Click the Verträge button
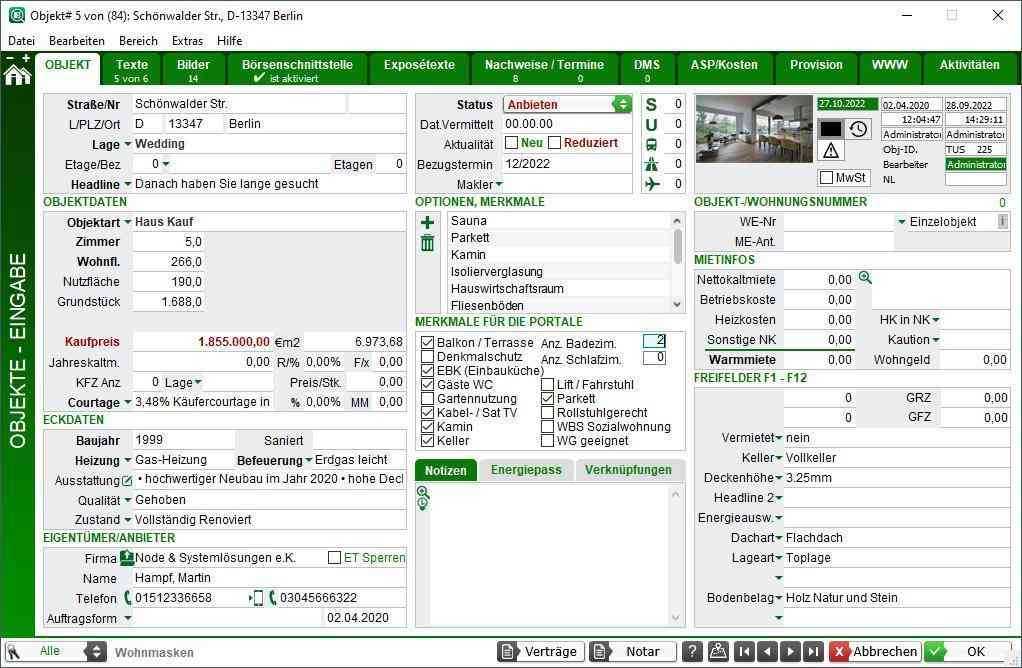Viewport: 1022px width, 668px height. click(541, 652)
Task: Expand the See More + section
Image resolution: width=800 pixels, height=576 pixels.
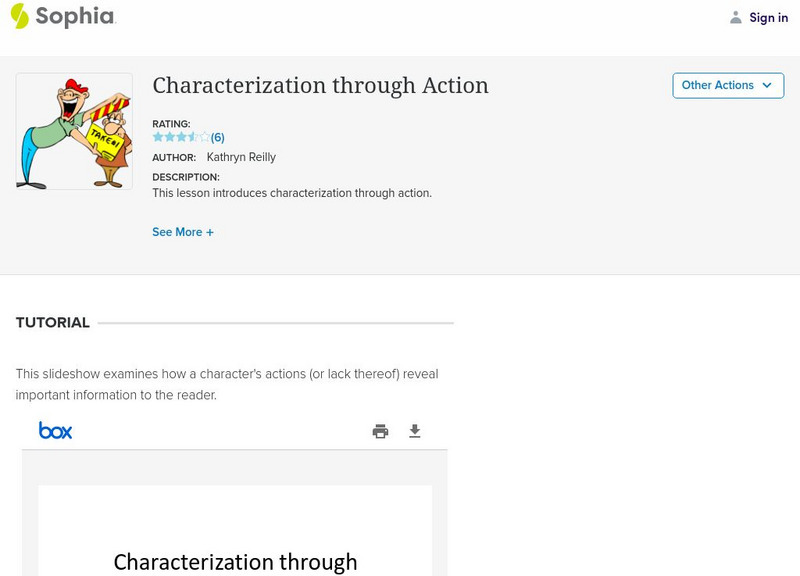Action: point(183,232)
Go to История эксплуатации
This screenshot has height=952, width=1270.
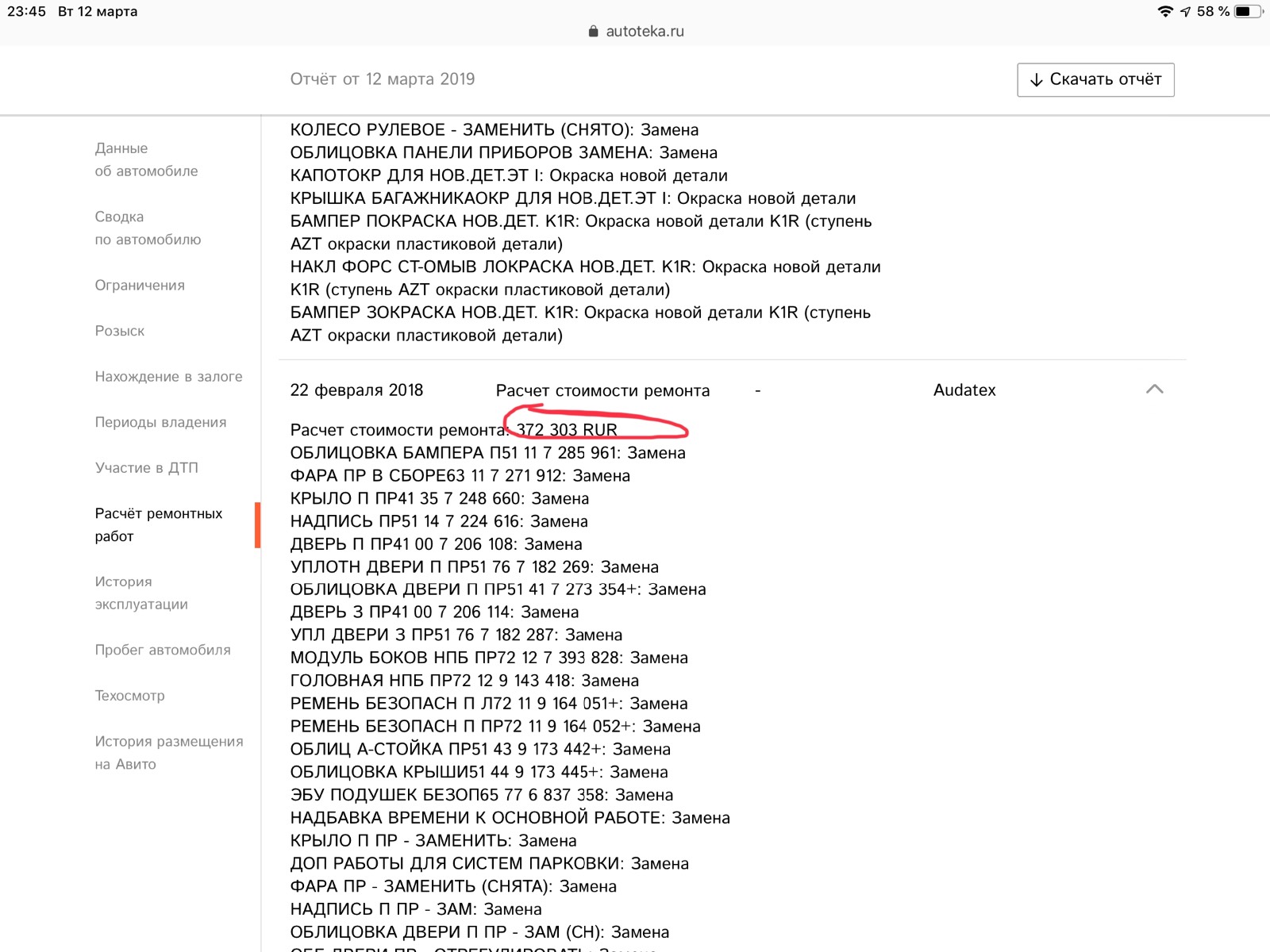(141, 593)
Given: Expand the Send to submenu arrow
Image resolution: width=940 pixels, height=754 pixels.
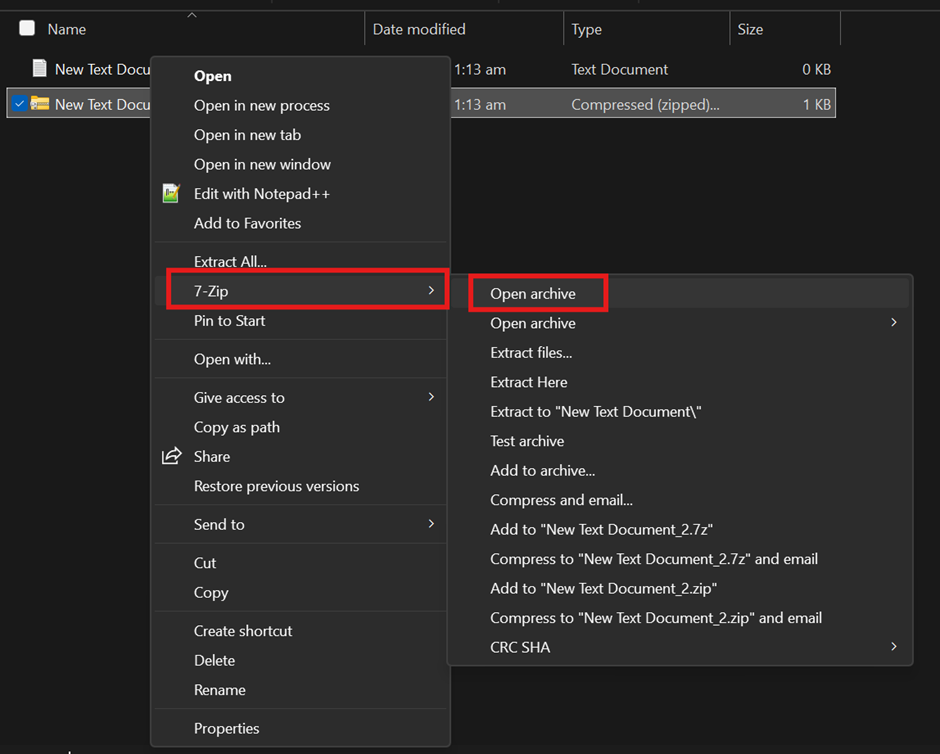Looking at the screenshot, I should pos(431,524).
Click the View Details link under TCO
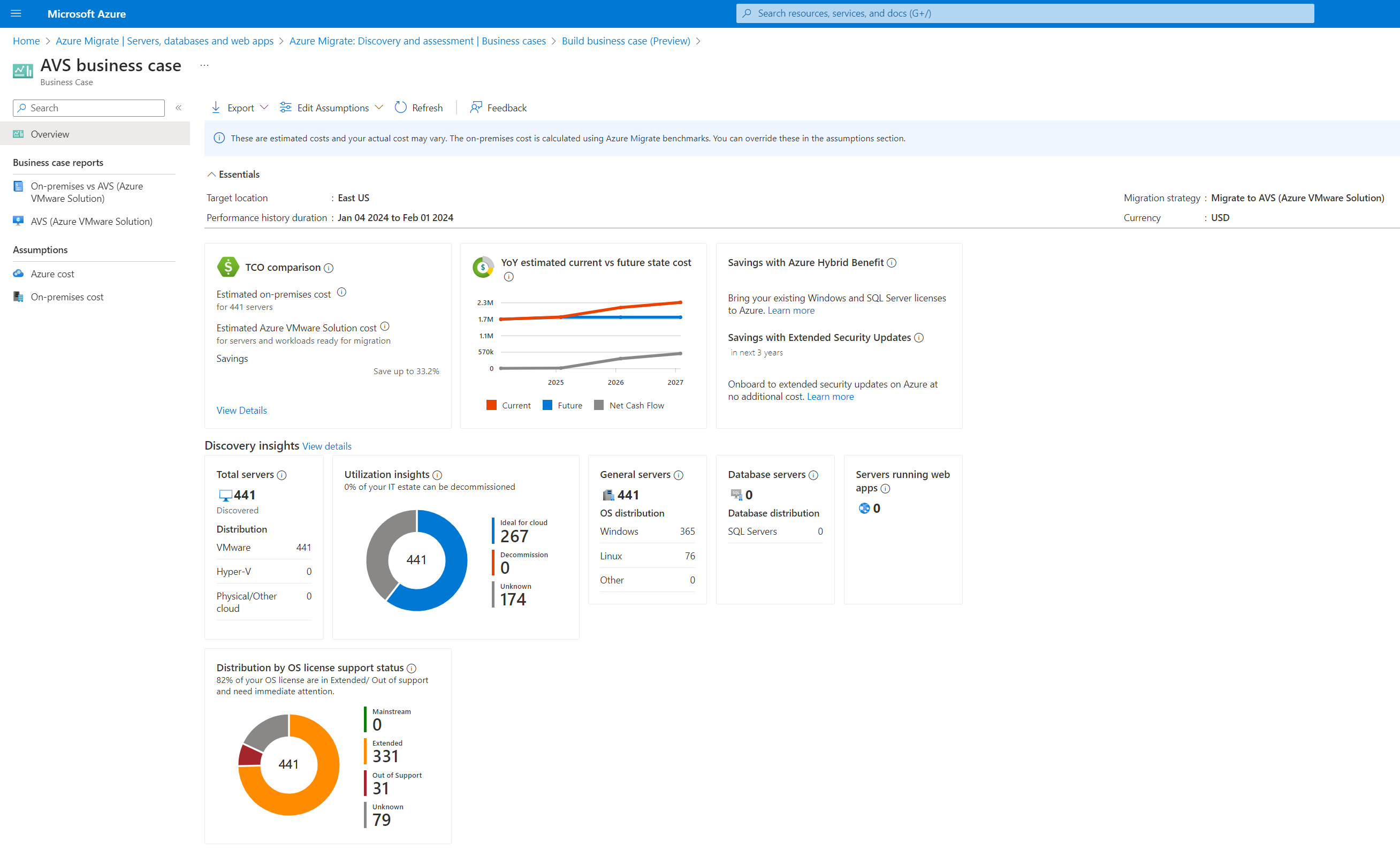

=== Goal of the exercise ===
Pictures are to be omitted from the copy, and only the lines from the one containing "This screenshot has height=952, width=1270." through the final line of the listing above are to be written out exactly.

=== Response box ===
This screenshot has height=952, width=1270.
(141, 593)
Given: Expand the Send to submenu arrow
Image resolution: width=940 pixels, height=754 pixels.
Looking at the screenshot, I should pos(431,524).
Click the View Details link under TCO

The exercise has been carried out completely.